• Silver linings

    As the world’s top data storage platforms set up in Africa, the conversation is shifting from whether the continent’s businesses should migrate to the cloud to how best to use it

    Silver linings

    NASDAQ-listed software company Domo recently published its seventh Data Never Sleeps infographic, unpacking the massive amounts of data that the global internet generates every minute. The findings are both fascinating and useless: fascinating in that they provide a snapshot of how irreversibly interconnected our modern world is; useless in that the numbers are simply too massive to adequately comprehend.
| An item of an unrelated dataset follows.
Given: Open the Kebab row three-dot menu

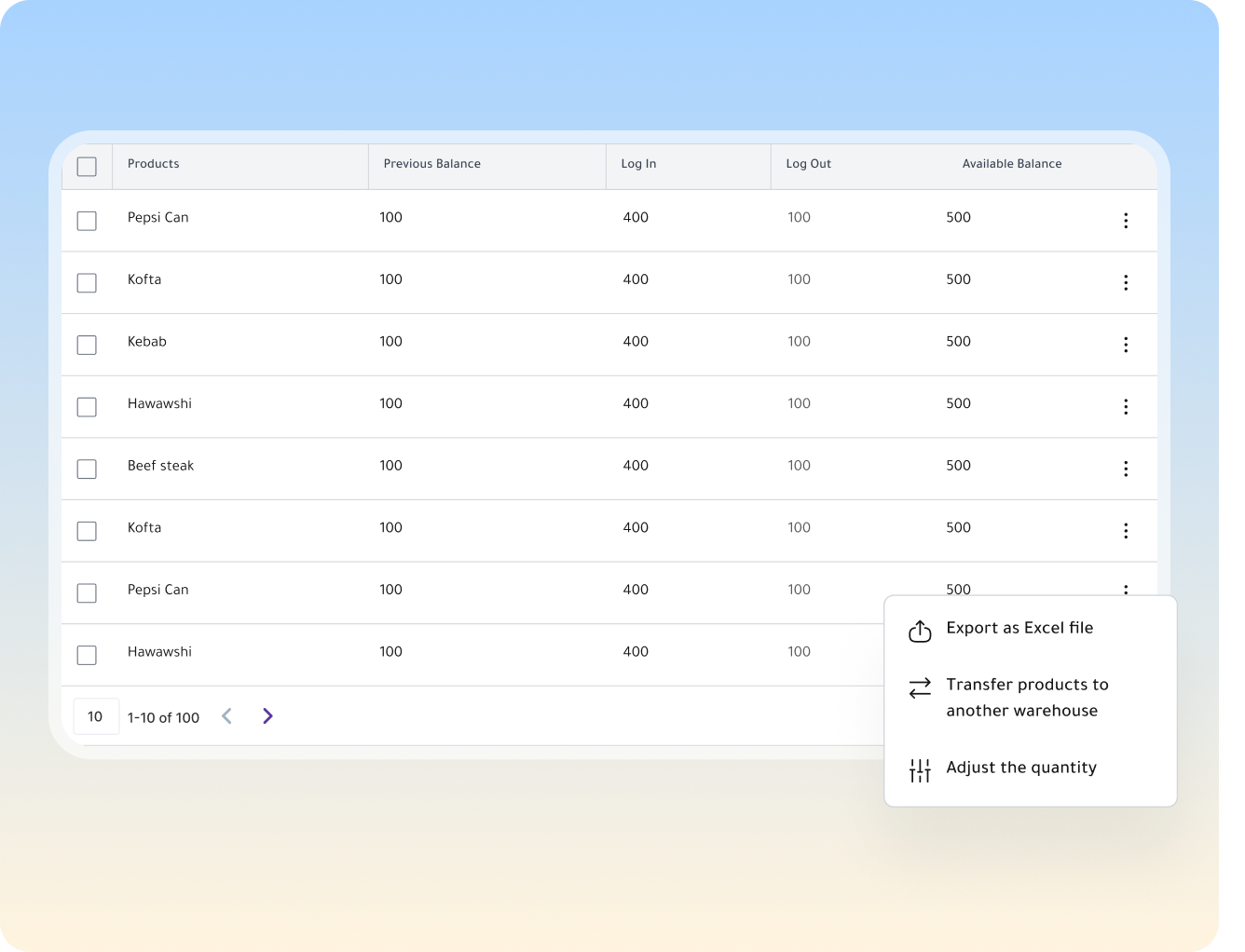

    Every minute, according to the 2018 data, YouTube users watch 4.5 million videos; while 18.1 million texts and 188 million emails are sent; 390 030 apps are downloaded; 9 772 Uber users take a ride; and Skype users make 231 840 calls. That’s just scratching the surface. Expand that into 60 minutes per hour, 24 hours per day, and you start to believe Domo’s claim that ‘by 2020 there will be 40 times more bytes of data than there are stars in the observable universe’.

    The numbers are mind-boggling but they are also proof – as if anybody still needed it – that digital transformation is essential for any organisation to remain relevant today and future-proof tomorrow. ‘Cloud platforms and services are part and parcel of this,’ Hemant Harie, MD of South Africa’s Gabsten Technologies, writes in an opinion piece. ‘However, despite this, many businesses are still sitting on the proverbial fence about migrating to the cloud. The reality is that every business is already using cloud services to some degree, and without a formal strategy they could land up facing unforeseen challenges. Without cloud services, business is all but impossible, so organisations need to get up to speed or risk losing their competitive edge.’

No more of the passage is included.